• [Records from a collection]
● ● ● ● ● ● ●
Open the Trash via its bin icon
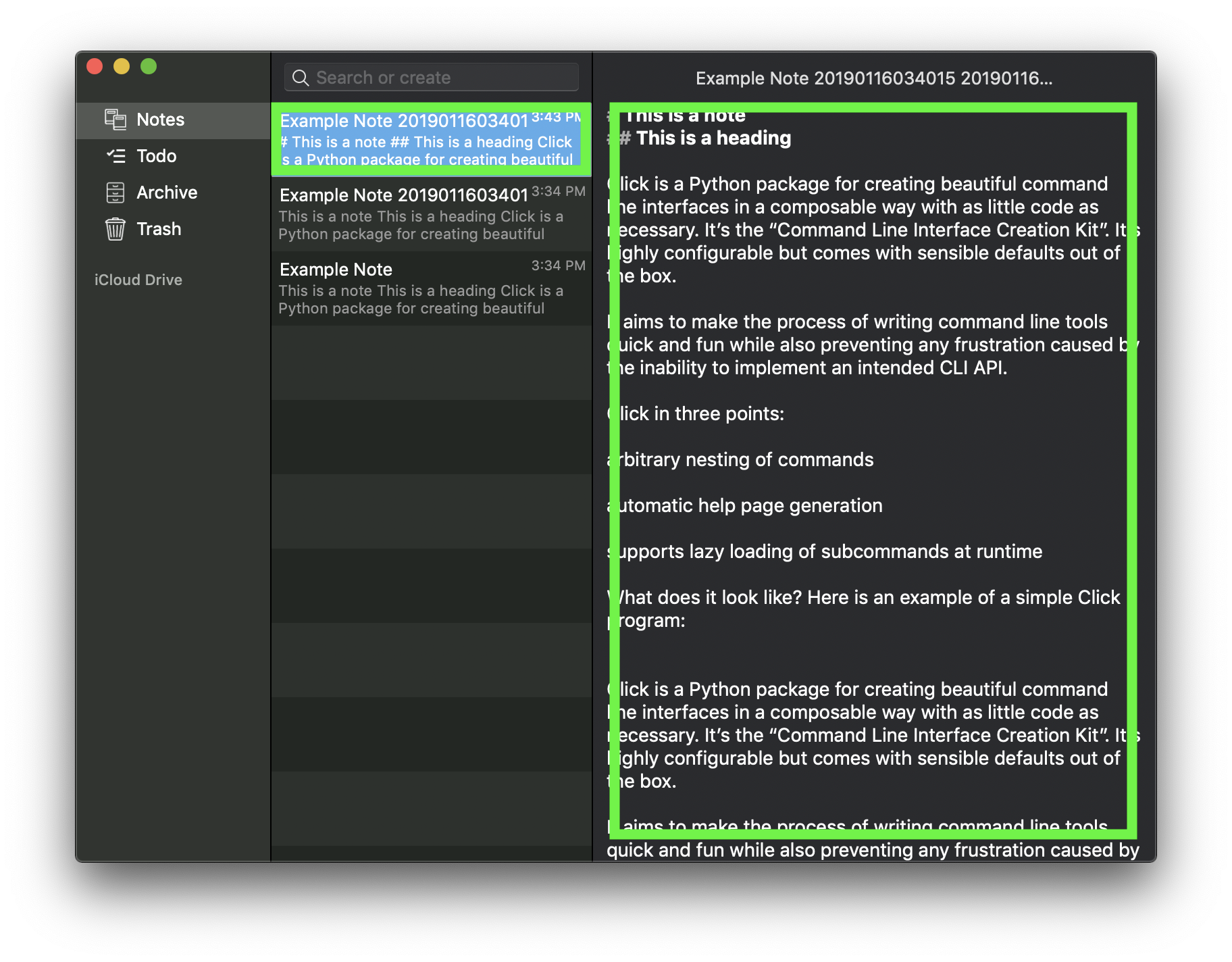Viewport: 1232px width, 962px height. coord(116,229)
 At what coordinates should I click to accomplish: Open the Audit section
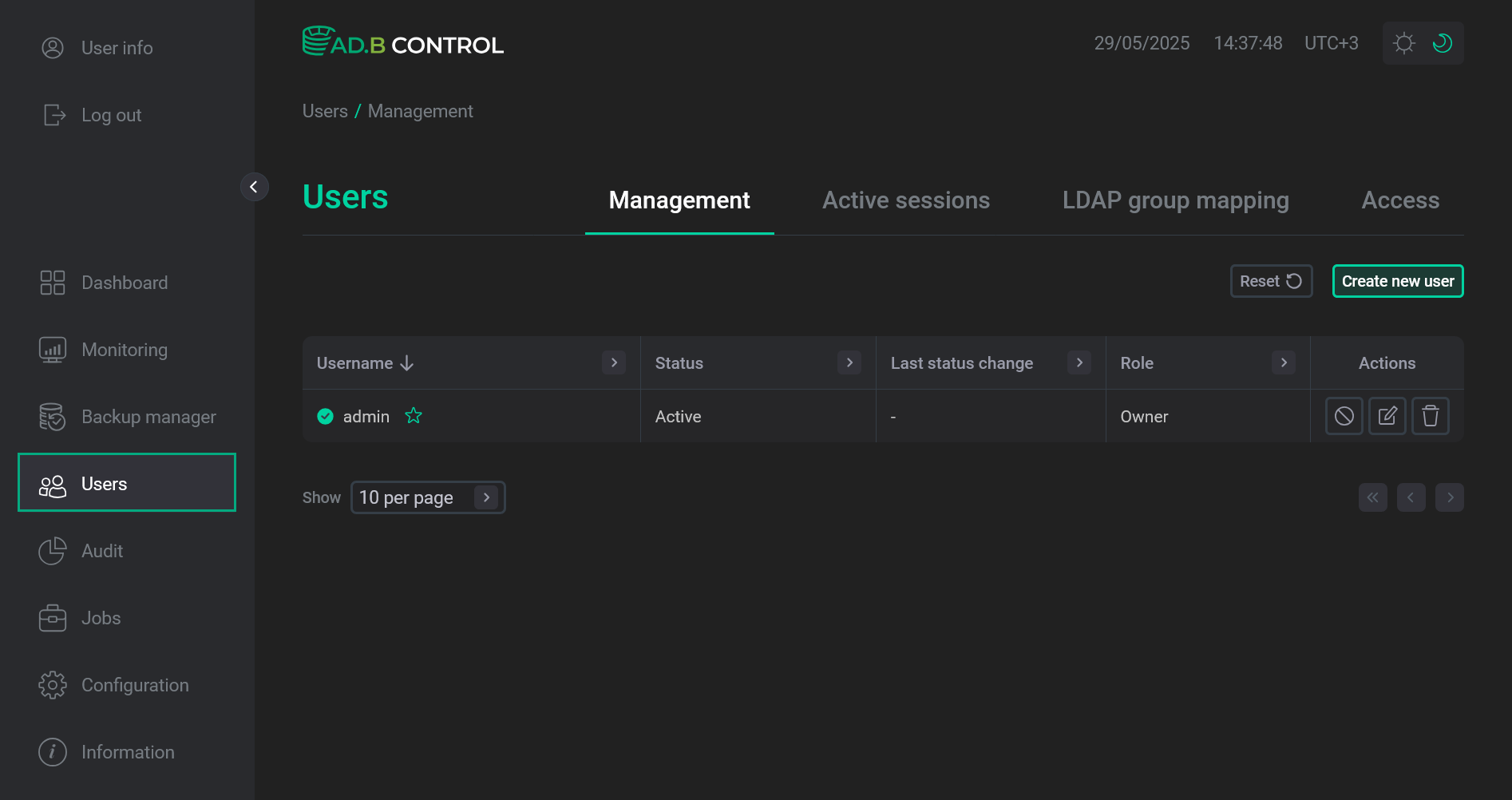tap(101, 550)
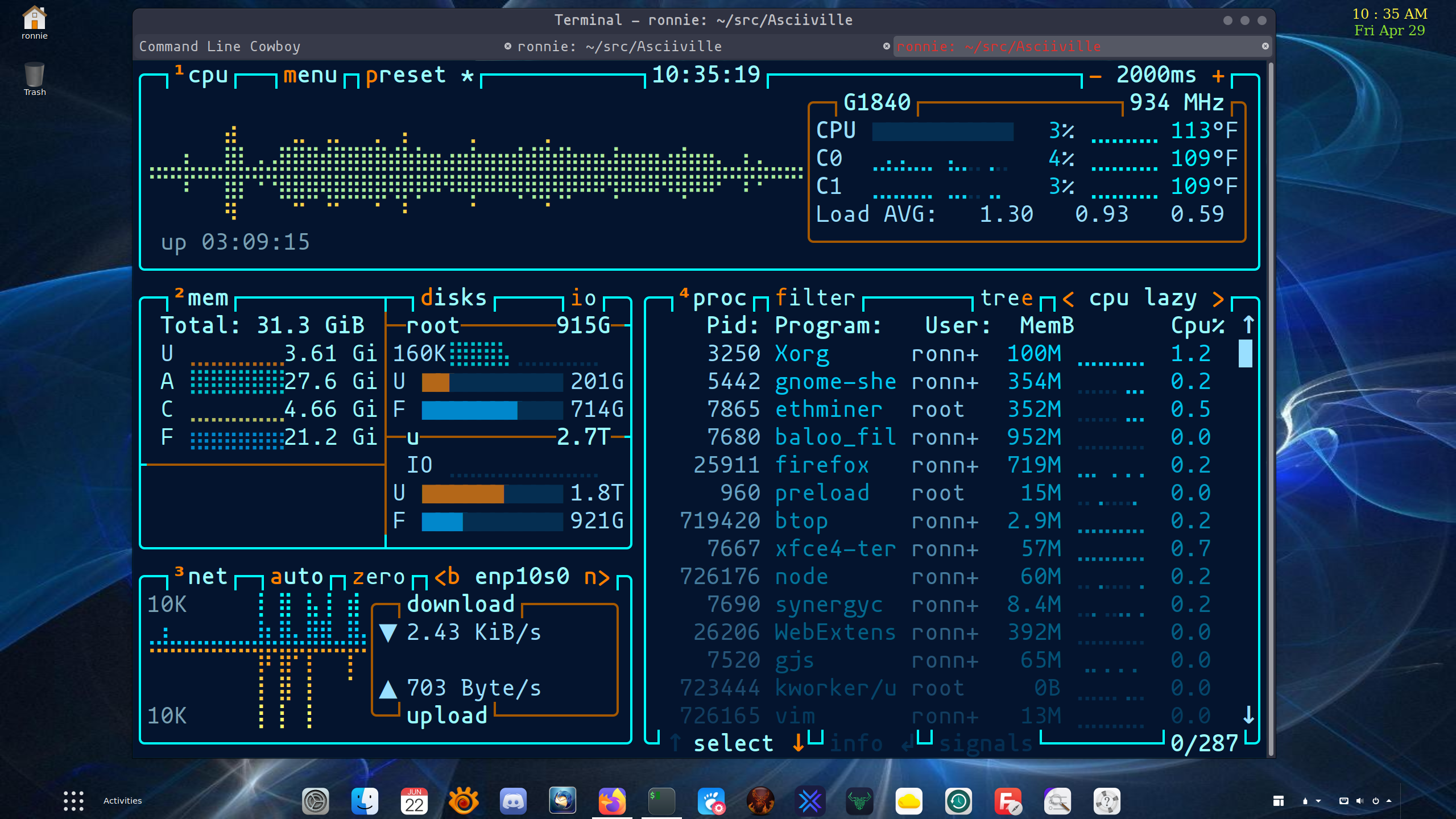The image size is (1456, 819).
Task: Toggle the proc tree view
Action: point(1006,298)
● ● ● ● ● ● ●
• [WHAT YOU HAVE TO DO] Please return, exactly and with pictures omitted, the lines from the line holding "At what coordinates" through the end of the data above, inclusive.

• [SOLUTION TO THE PROBLEM]
 At what coordinates should I click to accomplish: Open the Audit section
tap(101, 550)
The image size is (1456, 819).
Task: Toggle the proc tree view
Action: point(1006,298)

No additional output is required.